There is something almost mundane about Bernard’s death, on a dusty bank in a foreign field — a single frozen moment in which the nature of the war itself, in both its heroism and horror, seems to be localised and symbolised.

Very few images of war achieve this, although when they do, their power to shape our collective consciousness is immense. Knowing this, the authorities that wage war have always sought to control the public image of warfare.

An odd parallel to the Bernard photograph is the famous Victorian painting Remnants of an Army by Elizabeth Butler, depicting William Brydon, survivor from the 1842 retreat from Kabul, in which 16,000 men, women and children were massacred by Afghan tribesmen. The picture shows Brydon, grievously wounded, weaving into Jalalabad on a dying horse.

The painting was immediately controversial. Instead of depicting the British as victorious (happy and glorious), it showed an army defeated and desolate, with a single, half-dead survivor. The painter was unrepentant: “I never painted for the glory of war, but to portray its pathos and heroism,” she wrote.

When Roger Fenton, one of the founders of the Royal Photographic Society, was sent to cover the Crimean War in 1855, he went with strict instructions not to photograph any dead bodies. Photography in the First World War was subject to intense censorship. Only four years ago did the Pentagon finally lift the official ban on photographing military coffins.

This desire to control the imagery of war reflects the capacity of photography to convey the blunt truth about conflict in a way that no other art form, including the written word, can achieve. At Etaples, in 1917, Wilfred Owen wondered how anyone would be able to visualise “the very strange look” on the faces of men before battle on the Western Front: “An incomprehensible look ... more terrible than terror, for it was a blindfold look, without expression, like a dead rabbit’s. It will never be painted.”

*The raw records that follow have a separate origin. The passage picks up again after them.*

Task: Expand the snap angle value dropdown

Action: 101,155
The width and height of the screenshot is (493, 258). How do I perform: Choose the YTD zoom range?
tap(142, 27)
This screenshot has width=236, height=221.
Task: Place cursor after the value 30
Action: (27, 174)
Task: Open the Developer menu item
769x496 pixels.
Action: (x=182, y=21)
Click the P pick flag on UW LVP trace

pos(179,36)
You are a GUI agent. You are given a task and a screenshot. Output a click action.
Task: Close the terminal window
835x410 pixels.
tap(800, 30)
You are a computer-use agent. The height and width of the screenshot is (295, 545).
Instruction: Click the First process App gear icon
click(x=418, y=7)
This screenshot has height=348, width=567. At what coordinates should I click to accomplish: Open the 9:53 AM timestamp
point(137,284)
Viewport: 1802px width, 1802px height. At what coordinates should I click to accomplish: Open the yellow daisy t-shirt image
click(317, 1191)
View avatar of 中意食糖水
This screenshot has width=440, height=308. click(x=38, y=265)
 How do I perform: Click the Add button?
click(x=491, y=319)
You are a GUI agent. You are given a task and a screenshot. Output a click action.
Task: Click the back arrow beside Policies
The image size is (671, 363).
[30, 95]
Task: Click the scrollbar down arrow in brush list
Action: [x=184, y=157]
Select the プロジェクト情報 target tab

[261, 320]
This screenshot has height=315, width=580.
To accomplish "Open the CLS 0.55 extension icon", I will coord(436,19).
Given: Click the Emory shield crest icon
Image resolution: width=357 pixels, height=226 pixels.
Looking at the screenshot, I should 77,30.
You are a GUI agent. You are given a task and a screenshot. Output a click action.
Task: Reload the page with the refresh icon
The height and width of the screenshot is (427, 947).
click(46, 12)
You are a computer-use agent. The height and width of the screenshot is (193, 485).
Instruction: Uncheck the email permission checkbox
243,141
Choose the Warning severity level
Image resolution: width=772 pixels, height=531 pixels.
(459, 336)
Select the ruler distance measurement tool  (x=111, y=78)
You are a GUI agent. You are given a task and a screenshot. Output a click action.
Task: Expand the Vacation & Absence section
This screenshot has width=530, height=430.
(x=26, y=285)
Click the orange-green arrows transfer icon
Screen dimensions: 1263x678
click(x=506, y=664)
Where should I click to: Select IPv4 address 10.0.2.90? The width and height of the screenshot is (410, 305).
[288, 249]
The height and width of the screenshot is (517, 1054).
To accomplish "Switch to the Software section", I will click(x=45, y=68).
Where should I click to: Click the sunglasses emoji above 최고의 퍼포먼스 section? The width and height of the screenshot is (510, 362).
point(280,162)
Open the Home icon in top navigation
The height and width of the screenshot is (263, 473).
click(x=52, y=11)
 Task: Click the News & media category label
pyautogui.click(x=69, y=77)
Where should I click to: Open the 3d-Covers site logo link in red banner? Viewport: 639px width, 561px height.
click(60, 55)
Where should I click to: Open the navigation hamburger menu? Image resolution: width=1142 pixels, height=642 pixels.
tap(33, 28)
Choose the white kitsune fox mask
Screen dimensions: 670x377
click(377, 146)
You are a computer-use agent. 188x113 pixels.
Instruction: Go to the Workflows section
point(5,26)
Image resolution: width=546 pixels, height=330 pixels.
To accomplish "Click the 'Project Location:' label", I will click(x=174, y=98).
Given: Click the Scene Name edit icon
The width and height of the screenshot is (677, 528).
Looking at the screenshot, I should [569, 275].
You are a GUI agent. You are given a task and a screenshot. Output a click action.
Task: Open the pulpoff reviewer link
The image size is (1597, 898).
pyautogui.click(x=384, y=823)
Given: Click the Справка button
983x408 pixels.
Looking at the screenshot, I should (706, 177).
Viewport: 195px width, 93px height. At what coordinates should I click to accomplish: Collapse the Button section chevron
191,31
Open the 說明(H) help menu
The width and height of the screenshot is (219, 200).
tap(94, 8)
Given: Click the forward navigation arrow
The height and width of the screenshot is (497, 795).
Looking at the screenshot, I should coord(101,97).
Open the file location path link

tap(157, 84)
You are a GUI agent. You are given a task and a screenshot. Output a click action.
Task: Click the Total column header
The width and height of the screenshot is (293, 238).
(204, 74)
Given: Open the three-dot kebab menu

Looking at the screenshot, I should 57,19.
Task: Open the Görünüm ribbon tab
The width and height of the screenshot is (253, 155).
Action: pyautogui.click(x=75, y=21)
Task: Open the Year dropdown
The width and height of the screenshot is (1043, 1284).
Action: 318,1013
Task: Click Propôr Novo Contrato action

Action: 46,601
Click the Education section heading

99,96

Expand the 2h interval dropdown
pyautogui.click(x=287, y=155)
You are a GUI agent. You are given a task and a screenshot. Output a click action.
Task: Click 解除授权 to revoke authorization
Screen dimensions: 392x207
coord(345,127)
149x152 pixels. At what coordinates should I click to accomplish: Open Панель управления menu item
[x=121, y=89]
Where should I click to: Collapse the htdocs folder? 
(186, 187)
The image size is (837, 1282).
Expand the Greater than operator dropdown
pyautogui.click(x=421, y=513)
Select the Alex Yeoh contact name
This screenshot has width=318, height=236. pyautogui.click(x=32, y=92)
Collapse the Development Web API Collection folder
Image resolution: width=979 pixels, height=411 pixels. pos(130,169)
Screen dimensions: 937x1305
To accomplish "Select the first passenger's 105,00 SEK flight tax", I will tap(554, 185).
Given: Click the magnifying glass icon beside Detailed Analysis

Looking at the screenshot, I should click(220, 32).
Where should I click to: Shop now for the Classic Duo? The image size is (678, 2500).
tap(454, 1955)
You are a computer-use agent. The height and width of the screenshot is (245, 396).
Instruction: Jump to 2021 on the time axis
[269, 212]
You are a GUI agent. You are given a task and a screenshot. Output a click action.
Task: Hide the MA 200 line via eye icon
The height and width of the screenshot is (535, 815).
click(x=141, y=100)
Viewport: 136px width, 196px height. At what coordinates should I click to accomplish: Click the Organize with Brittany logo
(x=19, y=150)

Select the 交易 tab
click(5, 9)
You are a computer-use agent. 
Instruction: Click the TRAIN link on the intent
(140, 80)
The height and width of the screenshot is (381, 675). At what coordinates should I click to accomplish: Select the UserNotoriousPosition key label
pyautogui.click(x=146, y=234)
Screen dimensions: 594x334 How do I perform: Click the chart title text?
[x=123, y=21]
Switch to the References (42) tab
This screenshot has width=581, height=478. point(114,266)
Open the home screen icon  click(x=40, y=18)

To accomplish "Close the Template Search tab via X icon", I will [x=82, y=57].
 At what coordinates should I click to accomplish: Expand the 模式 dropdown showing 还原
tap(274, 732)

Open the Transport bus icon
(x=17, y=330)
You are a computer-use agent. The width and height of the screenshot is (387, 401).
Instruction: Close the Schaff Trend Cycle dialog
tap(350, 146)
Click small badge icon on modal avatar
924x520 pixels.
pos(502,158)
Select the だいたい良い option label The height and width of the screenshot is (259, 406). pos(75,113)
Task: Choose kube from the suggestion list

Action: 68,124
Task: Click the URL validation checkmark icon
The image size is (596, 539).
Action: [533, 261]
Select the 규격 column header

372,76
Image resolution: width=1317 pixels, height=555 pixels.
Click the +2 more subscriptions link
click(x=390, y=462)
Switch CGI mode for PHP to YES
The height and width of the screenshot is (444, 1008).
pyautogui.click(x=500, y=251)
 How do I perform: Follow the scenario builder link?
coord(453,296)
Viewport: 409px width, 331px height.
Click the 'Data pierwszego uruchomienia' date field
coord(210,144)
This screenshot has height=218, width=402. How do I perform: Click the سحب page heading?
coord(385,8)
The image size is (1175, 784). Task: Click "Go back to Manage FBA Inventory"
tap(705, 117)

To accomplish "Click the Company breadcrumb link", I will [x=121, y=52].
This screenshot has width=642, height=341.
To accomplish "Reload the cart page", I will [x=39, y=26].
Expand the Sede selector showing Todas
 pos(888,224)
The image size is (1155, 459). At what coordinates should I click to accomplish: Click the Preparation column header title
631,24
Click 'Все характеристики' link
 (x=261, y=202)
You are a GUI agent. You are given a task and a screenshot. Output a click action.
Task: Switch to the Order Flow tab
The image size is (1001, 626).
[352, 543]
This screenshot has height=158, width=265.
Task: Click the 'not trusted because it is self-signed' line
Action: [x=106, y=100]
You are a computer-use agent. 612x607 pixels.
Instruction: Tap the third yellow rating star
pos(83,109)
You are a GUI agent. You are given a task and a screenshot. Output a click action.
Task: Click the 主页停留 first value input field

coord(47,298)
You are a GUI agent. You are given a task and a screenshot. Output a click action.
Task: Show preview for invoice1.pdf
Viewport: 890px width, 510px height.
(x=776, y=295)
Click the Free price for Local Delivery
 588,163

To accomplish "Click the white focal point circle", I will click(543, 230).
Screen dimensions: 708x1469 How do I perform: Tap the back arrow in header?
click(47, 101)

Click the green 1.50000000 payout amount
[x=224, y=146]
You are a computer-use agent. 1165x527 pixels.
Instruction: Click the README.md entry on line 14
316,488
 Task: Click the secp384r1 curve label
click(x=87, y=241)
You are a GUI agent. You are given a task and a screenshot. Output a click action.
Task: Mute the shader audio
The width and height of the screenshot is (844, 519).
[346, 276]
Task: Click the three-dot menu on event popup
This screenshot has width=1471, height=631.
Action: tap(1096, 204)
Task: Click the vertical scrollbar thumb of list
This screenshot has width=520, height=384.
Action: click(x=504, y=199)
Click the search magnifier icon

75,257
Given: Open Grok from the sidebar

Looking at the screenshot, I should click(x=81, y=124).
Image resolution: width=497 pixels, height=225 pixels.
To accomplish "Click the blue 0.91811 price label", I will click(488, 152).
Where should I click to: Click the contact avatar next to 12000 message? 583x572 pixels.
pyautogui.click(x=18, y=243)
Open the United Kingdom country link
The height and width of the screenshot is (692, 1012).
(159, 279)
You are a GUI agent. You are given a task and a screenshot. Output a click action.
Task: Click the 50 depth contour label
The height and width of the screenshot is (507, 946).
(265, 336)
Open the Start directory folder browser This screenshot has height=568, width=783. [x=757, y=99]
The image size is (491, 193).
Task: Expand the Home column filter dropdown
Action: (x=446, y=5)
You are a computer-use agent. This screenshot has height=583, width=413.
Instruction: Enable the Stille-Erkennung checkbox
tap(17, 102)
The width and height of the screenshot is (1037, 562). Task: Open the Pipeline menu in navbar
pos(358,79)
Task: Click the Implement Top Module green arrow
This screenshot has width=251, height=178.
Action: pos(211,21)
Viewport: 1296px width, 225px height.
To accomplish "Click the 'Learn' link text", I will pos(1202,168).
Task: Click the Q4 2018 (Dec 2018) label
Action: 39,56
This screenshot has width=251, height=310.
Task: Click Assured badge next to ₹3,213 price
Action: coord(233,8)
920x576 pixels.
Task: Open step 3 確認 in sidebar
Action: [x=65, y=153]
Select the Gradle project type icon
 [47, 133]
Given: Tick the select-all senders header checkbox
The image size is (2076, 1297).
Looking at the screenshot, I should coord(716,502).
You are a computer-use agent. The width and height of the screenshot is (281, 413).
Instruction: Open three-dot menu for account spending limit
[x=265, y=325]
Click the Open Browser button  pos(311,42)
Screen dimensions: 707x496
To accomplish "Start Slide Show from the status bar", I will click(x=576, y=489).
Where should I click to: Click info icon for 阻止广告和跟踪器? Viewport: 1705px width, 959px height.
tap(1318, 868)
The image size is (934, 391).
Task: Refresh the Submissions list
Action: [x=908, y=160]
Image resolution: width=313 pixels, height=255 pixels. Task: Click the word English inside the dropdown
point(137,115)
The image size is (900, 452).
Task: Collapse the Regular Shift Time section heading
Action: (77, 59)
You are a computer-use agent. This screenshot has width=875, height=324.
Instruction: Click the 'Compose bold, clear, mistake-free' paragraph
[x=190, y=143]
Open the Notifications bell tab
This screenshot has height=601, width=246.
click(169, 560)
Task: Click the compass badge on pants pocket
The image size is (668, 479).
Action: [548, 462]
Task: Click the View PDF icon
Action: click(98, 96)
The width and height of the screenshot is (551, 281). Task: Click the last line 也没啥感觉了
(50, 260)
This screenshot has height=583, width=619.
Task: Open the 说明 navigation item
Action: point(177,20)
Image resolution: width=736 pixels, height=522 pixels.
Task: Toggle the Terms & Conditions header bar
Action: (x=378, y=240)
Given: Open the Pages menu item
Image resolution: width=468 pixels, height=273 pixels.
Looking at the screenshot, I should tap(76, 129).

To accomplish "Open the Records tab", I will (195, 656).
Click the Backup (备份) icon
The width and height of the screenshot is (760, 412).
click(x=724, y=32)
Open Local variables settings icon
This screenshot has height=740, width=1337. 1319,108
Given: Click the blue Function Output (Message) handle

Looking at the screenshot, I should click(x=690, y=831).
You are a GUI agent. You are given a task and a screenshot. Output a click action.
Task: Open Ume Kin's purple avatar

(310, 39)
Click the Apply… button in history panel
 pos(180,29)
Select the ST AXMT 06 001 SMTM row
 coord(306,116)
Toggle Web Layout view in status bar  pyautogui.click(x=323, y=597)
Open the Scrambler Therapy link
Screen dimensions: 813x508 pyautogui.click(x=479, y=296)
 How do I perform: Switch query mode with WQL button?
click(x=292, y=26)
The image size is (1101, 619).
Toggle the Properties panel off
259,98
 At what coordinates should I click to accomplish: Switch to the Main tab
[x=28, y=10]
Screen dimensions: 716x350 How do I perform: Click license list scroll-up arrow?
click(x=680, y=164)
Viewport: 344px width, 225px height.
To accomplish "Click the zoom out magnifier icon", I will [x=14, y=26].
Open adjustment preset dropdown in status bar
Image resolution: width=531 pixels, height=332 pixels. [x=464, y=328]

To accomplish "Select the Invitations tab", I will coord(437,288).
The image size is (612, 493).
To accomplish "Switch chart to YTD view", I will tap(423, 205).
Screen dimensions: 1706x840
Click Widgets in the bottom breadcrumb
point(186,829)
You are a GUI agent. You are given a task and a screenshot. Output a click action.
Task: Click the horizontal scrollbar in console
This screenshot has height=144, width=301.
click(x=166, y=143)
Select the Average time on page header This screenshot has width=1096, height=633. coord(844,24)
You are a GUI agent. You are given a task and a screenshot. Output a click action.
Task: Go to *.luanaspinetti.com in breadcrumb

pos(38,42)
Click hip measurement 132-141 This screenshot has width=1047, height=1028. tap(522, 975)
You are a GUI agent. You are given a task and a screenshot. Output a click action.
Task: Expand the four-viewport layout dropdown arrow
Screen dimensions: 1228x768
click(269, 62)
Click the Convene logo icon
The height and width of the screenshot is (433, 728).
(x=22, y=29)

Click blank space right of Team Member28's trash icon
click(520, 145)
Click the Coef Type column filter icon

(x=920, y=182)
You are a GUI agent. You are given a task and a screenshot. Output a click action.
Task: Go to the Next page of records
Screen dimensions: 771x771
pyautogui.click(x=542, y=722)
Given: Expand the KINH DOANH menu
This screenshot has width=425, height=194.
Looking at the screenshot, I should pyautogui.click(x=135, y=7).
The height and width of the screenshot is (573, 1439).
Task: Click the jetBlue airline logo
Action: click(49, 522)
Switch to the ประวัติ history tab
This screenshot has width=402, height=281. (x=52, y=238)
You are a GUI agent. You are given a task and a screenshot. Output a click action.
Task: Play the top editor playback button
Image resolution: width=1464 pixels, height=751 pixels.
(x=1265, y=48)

But it could be photographed. Half a century later, Don McCullin captured that bleak emptiness on the face of a shell-shocked GI at Hue in Vietnam.

A single, stark photograph like this can encapsulate an entire war. Nick Ut’s 1972 picture of a nine-year-old girl fleeing her village after a napalm attack represents, for many, not just a snapshot of the Vietnam War but the moral complexity of the war itself.

Robert Capa’s photograph The Fallen Soldier similarly evokes the Spanish Civil War: it is irrelevant who the soldier was, and where he had fallen; nor does it matter that the photograph may have been faked, for its power lies in not in the literal evidence it offers, but the greater meaning it conveys.

Photography can blunt emotional reaction, as well as stimulate it. With the glut of war images pouring out of Iraq and Afghanistan, it is easy to become inured to their impact.

Jacobson’s photograph of the dying Marine is one of very few, from either war, to merit the overworked adjective “iconic”, in the original sense of an object of veneration, a physical article freighted with moral meaning. The picture’s power lies less in its shock value than its demand for a response: for some it shows the courage of war, for others it is a condemnation of that war, but more important than either reaction is its depiction of what war really is, in its daily, dirty, arbitrary violence.

Susan Sontag wrote of the unique power of the photograph to jolt the conscience out of the torpor that comes with visual overload. “A photograph can’t coerce,” she wrote. “It won’t do the moral work for us. But it can start us on the way.”

The ambush at Dahaneh is already a footnote. Joshua Bernard’s name will be forgotten, but his influence on history is likely to be profound and lasting.

The image of his last moments does not demean his death, but immortalises it.